こんにちは。塾業界で20年以上、中学受験塾の塾長も務めてきたまつもも先生です。
以前、二字熟語の成り立ちについてお話ししました。今日はその続編、三字熟語です。三字熟語も、成り立ちのパターンを知れば、丸暗記ではなく”仕組み”で理解できるようになります。
三字熟語のカギは「どこで区切るか」
三字熟語を見たら、まず考えてほしいことがあります。
「この言葉、どこで区切れる?」
たとえば「新学期」。「新学+期」ではなく「新+学期」ですね。「運動会」は「運+動会」ではなく「運動+会」。この区切りが見えると、意味は自然にわかります。
三字熟語の多くは、「1字+2字」か「2字+1字」のどちらかでできています。ここから、代表的なパターンを見てみましょう。
パターン1:上の1字が、下の2字をくわしくする(1+2型)
新記録(新しい→記録)、好都合(好ましい→都合)、大成功(大きな→成功)のように、上の1字が下の2字を説明するタイプです。
パターン2:上の2字に、1字がつく(2+1型)
運動会(運動+会)、入学式(入学+式)、消防車(消防+車)のように、2字の熟語に1字が付け足されるタイプです。
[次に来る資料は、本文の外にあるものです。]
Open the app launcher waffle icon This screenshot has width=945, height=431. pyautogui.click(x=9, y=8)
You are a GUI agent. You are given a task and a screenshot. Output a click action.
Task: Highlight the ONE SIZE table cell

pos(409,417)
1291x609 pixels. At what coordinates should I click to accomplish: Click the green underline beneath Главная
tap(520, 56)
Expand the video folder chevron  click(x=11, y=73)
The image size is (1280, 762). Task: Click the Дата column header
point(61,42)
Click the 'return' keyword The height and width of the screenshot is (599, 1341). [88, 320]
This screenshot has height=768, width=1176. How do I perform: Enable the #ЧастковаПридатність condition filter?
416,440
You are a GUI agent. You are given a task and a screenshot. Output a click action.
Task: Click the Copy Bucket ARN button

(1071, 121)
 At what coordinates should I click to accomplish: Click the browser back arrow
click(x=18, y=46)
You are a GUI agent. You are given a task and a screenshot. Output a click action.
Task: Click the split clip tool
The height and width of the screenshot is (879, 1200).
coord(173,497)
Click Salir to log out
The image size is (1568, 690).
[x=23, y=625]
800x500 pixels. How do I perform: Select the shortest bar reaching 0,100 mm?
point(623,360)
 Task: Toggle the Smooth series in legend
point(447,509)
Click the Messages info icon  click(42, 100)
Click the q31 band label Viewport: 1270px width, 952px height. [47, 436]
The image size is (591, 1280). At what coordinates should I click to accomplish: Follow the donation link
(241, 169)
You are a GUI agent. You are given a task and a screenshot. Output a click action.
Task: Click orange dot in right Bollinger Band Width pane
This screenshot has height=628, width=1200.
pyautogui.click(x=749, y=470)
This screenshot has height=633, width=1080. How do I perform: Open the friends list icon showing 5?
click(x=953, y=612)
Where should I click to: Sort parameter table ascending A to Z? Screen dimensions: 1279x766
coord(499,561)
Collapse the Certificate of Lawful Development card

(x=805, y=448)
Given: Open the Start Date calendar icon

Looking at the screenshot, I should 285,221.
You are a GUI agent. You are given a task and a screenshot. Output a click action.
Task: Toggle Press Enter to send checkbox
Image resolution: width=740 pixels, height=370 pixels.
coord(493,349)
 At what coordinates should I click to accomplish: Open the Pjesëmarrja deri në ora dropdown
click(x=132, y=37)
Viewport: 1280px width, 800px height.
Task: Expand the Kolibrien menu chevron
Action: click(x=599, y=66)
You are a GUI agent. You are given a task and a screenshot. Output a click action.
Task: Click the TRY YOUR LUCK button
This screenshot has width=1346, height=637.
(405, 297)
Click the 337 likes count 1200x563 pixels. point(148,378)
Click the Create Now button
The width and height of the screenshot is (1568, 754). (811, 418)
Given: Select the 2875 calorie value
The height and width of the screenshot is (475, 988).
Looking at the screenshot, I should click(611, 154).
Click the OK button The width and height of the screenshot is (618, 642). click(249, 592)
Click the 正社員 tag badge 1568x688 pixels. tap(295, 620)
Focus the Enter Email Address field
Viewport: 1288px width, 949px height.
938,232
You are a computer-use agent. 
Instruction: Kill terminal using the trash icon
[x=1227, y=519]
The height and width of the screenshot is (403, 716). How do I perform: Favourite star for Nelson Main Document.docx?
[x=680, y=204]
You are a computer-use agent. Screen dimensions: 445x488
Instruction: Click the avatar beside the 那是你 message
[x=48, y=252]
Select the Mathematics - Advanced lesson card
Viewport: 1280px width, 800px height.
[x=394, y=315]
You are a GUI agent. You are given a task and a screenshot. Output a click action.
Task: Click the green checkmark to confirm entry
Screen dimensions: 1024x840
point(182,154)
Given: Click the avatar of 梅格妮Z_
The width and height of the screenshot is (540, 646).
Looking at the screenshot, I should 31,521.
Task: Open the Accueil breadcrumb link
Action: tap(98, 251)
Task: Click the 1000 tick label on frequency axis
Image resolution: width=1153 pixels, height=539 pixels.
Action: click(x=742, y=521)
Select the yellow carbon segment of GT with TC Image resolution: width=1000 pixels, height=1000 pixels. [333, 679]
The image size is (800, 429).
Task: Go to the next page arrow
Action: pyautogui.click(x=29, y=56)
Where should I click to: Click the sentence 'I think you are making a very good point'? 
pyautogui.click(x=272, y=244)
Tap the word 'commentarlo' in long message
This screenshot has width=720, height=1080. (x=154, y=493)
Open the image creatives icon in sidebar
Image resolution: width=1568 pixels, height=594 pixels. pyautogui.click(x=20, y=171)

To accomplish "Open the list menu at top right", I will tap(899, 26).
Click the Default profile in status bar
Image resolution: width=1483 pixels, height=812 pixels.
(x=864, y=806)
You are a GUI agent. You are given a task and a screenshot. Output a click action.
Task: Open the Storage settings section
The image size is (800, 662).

このタイプの仲間には、「的・性・化」がつく言葉もあります。積極的、可能性、国際化——高学年の文章にどんどん出てくる言葉たちです。「〜的=〜のような性質」「〜化=〜に変わる」と知っておくと、説明文がぐっと読みやすくなります。
パターン3:打ち消しの1字がつく(不・無・非・未)
不可能(可能ではない)、無関心(関心がない)、非常識(常識ではない)、未完成(まだ完成していない)——二字熟語のときにも登場した打ち消しの4文字です。この4文字は三字熟語でも大活躍します。
この4文字、覚え方があります。「無・未・非・不」で「ムーミンのひふ」。——教室でこう教えると、子どもたちは笑いながら、二度と忘れません。ぜひお子さんに教えてあげてください。
パターン4:1字を3つ並べる
衣食住(衣+食+住)、松竹梅(松+竹+梅)、市町村(市+町+村)のように、対等な1字が3つ並ぶタイプです。数は多くありませんが、知識問題で問われやすい定番です。
区切りがわかれば、初めての言葉も推測できる
二字熟語のときと同じで、成り立ちがわかる最大のメリットは推測できるようになることです。
たとえば「無計画」を初めて見ても、「無+計画=計画がないこと」と分解できれば、意味はもうわかっています。読解の途中で知らない三字熟語に出会っても、止まらずに読み進められるのです。
親子で「区切りクイズ」
家庭では、二字熟語の「どのタイプ?」クイズの三字熟語版、「どこで区切れる?」クイズがおすすめです。
「消防車はどこで区切れる?」「じゃあ、非常識は?」——ドリルや教科書に出てきた三字熟語で、ぜひやってみてください。区切りを探す目は、そのまま言葉を分析する力になります。
まとめ
- 三字熟語は、まず「どこで区切るか」
- 基本は「1+2型」か「2+1型」(+1字が3つ並ぶ型)
- 「的・性・化」と、打ち消しの「ムーミンのひふ(無・未・非・不)」を知っていると強い
- 区切りがわかれば、初めての言葉も推測できる
- 家庭では「どこで区切れる?」クイズ
次にお子さんとドリルを開いたら、三字熟語をひとつ選んで「これ、どこで区切れる?」と聞いてみてください。